◆ **TRECHO SELECIONADO**
────────────────────
Sem falar no dinheiro. O chororô sobre a falta de recursos na campanha bolsonarista é puro fingimento - ou melhor, refere-se àquele financiamento eleitoral que se dá às claras, com a obrigatoriedade de prestação de contas para todos os partidos.

Nas profundezas do caixa 2 - que, é claro, não acabou -, correm recursos não apenas de ricos bolsonaristas brasileiros, mas também dólares de esquemas norte-americanos relacionados ao trumpismo. Suas ferramentas conseguem identificar o eleitor, suas preferências e hábitos, e enviar a mensagem certa para a pessoa certa na hora certa.

Não chega a ser uma surpresa o fato de Bolsonaro estar usando intensamente, e com muito maior alcance, o esquema que colaborou para sua eleição em 2018.  O que espanta é o fato de seus adversários, notadamente o ex-presidente Lula, não terem se preparado melhor para esse tipo de investida.

Não seria preciso fazer a mesma campanha desonesta de difamação, mas mergulhar na tal deep web, detectar ataques e desconstruí-los. Ao que parece, porém, a campanha de Lula ainda está na superfície digital. Fez um bom trabalho acima dela, mas insuficiente para conter a mega onda de fake news que deve crescer ainda mais às vésperas do dia 30.
────────────────────
◆ **INFORMAÇÕES FORNECIDAS**
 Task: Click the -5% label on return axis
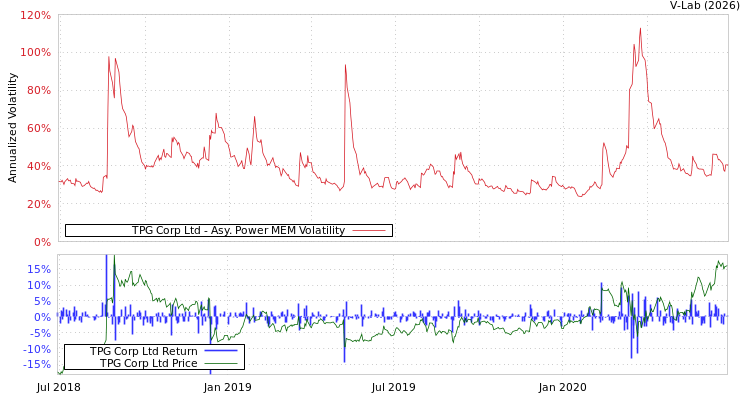[40, 333]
────────────────────
◆ **DESAFIO 1**
Traduza para o inglês esta frase do texto sobre a campanha eleitoral: "Ao que parece, porém, a campanha de Lula ainda está na superfície digital."
◆ **DESAFIO 2**
No texto sobre a campanha eleitoral, reescreva a passagem que vai de "Não chega a" até "tipo de investida.", trocando "adversários" por "opositores".
◆ **DESAFIO 3**
Continue o texto sobre a campanha eleitoral a partir do ponto em que ele termina.
Os dados constituem um material independente do texto.

◆ **RESULTADO DA TAREFA 1**
Apparently, however, Lula's campaign is still on the digital surface.

◆ **RESULTADO DA TAREFA 2**
Não chega a ser uma surpresa o fato de Bolsonaro estar usando intensamente, e com muito maior alcance, o esquema que colaborou para sua eleição em 2018.  O que espanta é o fato de seus opositores, notadamente o ex-presidente Lula, não terem se preparado melhor para esse tipo de investida.

◆ **RESULTADO DA TAREFA 3**
O quer fazer agora? O próprio Felipe Neto disse não saber. O bem intencionado TSE tenta combater as fake news, mas não tem instrumentos para detectá-las nesse grau e padece da lentidão natural das decisões judiciais - que têm que levar em conta apurações e direitos de defesa.

Emergência na deep web 

Não é tarde, porém, para reagir com uma campanha gigante de propaganda e esclarecimento ao eleitor sobre as mentiras que pode estar recebendo. É pouco, mas, se mobilizar a militância e ganhar o apoio de milhões de eleitores, e dos meios de comunicação, poderá atenuar seus efeitos eleitorais.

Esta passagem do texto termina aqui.